Submitted to: Poultry Science
Publication Type: Peer Reviewed Journal
Publication Acceptance Date: 2/1/1996
Publication Date: N/A
Citation: N/A

Interpretive Summary: Pullorum disease, a severe systemic infection of poultry that can be transmitted vertically to the progeny of infected breeding stock, caused significant mortality losses in young chickens until the implementation of a control program based on testing commercial breeding flocks for antibodies to the causative agent, Salmonella pullorum. In some recent pullorum disease outbreaks in commercial chickens, however, the standard antibody tests apparently failed to detect infected young birds. Questions have thus been raised about whether the traditional serological tests and antigens are still able to adequately detect infections with current field strains of S. pullorum. We evaluated the ability of standard agglutination test antigens, in both plate and tube assays, to detect infection in egg-type hens inoculated with large oral doses of six recent S. pullorum isolates. Using any of the antigens under consideration, antibodies to S. pullorum were found in the blood of most inoculated hens. The traditional antigens detected infections with recent S. pullorum strains as effectively as did antigens prepared from the recent strains. However, infections with some antigenic forms of S. pullorum were apparently more difficult to detect than others, regardless of the test or antigen used. Hens in which S. pullorum was found in the livers and ovaries were nearly always also positive in the antibody tests.

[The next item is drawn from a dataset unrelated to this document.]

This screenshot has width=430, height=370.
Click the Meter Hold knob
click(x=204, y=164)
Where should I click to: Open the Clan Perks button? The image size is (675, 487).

Technical Abstract: Despite extensive testing for Salmonella pullorum infections in commercial poultry, occasional outbreaks of pullorum disease still occur. In some recent instances, questions have been raised about whether standard serological assays, which employ antigen strains selected several decades ago, are still able to detect currently prevalent S. pullorum strains. The present study evaluated the ability of standard rapid whole-blood plate agglutination test and serum tube agglutination test antigens to detect infection in single-comb white leghorn hens inoculated with large oral doses of six recent S. pullorum isolates. Two commercially available plate test antigens were obtained and three tube test antigens were prepared. All five antigens identified most inoculated hens as seropositive, although some differences in sensitivity were evident between the two assay types and between the two plate test antigens. The antigenic composition of the tube test antigens did not affect their ability to detect infections with the various inoculum strains. Regardless of the antigen used, hens infected with antigenically intermediate or variant S. pullorum strains were detected as seropositive less often than were hens infected with antigenically standard strains. Positive culturing results for S. pullorum in the livers and ovaries of infected hens were nearly always predicted by positive serological tests.